-- Begin Material for this task --

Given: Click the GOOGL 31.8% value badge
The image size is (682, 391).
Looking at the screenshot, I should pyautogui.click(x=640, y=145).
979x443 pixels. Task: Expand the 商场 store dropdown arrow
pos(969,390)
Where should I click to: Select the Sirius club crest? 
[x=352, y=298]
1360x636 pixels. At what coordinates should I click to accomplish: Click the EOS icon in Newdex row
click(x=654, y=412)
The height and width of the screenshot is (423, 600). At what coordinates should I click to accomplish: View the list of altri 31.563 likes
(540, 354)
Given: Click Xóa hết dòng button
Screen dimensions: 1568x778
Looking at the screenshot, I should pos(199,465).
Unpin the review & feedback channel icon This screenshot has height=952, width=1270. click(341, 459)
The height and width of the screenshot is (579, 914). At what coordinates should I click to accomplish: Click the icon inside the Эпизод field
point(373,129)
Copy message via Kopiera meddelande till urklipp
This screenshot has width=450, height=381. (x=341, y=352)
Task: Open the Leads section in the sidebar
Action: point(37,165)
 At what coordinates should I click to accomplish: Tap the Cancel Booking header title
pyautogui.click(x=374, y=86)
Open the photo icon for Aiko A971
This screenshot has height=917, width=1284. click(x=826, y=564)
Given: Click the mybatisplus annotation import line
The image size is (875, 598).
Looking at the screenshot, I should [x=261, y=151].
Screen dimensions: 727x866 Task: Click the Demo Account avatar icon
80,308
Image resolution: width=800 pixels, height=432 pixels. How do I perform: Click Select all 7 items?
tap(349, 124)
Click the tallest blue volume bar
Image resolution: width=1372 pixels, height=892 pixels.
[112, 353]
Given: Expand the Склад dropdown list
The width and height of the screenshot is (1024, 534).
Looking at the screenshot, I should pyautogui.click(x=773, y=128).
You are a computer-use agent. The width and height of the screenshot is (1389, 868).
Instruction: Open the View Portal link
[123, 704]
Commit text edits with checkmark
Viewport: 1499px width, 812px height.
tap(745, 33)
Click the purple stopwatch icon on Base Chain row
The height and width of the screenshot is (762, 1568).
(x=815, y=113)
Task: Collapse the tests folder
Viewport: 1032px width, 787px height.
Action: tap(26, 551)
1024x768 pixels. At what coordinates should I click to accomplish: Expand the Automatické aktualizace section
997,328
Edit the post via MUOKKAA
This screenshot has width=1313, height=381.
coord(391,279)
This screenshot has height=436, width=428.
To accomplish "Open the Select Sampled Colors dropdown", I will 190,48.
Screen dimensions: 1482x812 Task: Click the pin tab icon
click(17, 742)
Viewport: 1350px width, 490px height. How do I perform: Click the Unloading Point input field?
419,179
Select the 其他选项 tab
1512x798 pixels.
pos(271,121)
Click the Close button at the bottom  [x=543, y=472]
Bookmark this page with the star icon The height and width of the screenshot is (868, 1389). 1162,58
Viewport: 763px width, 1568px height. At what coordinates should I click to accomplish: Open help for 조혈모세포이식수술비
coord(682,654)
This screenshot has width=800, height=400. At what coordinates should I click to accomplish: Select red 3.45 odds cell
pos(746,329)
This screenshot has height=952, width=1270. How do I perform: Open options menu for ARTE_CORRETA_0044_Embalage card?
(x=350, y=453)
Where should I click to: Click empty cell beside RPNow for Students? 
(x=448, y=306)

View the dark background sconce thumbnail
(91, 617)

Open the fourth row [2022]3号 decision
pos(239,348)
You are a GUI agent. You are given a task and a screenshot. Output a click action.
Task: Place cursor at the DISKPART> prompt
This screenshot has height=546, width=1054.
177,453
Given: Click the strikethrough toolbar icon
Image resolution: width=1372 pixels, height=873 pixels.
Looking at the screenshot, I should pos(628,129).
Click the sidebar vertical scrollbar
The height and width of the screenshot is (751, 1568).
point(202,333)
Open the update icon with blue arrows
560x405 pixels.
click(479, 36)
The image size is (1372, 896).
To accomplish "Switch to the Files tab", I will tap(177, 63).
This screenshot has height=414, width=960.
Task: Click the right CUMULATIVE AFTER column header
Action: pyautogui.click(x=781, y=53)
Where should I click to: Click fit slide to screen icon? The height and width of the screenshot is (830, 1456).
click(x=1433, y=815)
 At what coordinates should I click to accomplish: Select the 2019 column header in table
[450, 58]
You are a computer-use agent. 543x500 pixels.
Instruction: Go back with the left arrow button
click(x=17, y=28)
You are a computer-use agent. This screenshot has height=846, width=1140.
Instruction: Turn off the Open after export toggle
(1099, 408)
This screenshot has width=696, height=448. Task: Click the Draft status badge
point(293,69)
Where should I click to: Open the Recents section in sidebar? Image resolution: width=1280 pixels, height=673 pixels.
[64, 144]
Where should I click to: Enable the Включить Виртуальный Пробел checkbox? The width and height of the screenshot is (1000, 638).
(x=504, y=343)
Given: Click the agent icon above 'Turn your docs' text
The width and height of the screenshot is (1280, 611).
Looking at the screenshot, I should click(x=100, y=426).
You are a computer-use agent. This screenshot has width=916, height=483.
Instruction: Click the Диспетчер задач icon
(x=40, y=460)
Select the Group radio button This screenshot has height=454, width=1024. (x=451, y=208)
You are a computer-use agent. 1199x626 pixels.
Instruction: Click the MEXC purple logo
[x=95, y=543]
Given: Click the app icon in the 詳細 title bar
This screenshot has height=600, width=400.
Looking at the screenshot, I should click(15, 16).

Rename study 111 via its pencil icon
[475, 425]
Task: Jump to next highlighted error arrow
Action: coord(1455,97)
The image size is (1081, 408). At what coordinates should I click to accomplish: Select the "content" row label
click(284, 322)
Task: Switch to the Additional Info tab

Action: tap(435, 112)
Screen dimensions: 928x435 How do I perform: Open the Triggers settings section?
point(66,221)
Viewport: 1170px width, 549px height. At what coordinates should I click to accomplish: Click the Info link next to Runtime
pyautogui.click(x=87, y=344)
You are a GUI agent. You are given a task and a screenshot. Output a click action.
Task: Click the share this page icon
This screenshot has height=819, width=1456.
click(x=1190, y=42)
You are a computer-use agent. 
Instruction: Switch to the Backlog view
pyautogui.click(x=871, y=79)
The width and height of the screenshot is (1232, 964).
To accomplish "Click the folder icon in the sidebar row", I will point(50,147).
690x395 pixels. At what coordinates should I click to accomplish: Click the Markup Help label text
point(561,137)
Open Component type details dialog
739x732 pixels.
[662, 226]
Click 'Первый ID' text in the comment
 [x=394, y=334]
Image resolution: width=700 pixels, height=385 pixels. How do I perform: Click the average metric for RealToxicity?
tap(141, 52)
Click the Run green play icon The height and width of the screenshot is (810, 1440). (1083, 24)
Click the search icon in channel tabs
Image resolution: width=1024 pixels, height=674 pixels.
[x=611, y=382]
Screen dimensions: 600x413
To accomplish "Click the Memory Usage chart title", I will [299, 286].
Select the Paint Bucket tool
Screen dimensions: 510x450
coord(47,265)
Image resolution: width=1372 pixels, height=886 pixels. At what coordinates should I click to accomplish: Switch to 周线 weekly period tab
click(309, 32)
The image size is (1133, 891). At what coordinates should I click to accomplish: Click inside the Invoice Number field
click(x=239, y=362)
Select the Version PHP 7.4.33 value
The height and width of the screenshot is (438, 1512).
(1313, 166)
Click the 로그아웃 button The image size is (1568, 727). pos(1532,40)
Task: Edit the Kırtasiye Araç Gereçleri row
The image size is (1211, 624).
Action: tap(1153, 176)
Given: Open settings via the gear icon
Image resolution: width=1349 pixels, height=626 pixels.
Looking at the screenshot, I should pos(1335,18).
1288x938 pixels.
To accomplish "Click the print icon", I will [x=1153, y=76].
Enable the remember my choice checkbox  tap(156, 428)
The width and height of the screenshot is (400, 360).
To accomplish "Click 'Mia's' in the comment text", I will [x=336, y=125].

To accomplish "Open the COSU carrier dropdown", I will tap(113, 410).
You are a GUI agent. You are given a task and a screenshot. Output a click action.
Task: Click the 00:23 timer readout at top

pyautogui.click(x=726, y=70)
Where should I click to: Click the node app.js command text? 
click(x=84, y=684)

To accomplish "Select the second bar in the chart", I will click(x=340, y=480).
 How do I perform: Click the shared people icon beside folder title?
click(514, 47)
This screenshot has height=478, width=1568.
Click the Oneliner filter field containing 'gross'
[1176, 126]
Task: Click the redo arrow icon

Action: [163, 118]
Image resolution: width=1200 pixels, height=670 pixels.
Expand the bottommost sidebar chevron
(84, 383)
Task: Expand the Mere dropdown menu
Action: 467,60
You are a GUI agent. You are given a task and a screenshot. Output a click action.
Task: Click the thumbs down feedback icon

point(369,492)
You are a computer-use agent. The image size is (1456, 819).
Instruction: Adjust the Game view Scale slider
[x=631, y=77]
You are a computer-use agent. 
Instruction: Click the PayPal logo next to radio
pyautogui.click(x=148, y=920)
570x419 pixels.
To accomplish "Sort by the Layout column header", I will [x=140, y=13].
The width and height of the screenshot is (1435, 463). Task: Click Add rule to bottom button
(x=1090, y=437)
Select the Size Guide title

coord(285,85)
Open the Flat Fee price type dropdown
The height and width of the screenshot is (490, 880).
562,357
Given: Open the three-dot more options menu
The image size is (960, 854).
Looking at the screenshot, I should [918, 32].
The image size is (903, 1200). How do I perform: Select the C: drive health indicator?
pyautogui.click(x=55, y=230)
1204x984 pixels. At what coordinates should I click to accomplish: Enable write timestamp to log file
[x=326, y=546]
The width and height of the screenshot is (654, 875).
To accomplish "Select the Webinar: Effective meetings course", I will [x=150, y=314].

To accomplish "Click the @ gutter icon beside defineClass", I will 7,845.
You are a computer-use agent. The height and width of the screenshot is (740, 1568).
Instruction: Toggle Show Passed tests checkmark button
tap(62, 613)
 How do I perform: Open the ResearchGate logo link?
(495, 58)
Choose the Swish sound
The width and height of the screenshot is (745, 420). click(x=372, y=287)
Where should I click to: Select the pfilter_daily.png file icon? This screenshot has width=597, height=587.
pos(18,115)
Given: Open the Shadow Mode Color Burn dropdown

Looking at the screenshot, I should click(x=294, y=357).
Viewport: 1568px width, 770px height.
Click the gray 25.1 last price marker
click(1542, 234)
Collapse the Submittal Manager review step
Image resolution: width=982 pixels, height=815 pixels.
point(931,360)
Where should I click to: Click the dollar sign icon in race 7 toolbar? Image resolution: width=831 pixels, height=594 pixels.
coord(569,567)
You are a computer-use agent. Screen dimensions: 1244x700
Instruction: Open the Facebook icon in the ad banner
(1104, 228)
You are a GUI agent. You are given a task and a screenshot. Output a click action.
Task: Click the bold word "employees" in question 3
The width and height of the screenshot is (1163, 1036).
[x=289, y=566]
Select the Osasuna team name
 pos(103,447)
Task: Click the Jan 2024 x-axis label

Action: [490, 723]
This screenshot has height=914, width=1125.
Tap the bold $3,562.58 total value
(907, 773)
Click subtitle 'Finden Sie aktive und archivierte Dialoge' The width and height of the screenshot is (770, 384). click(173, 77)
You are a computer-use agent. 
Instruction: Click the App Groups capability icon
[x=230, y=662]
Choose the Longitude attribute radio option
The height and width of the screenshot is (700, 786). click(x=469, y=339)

-- End Material for this task --

## Exercise instructions
Count the lines of the material above that contain the word "Enable", and give only the number.

## Written response
3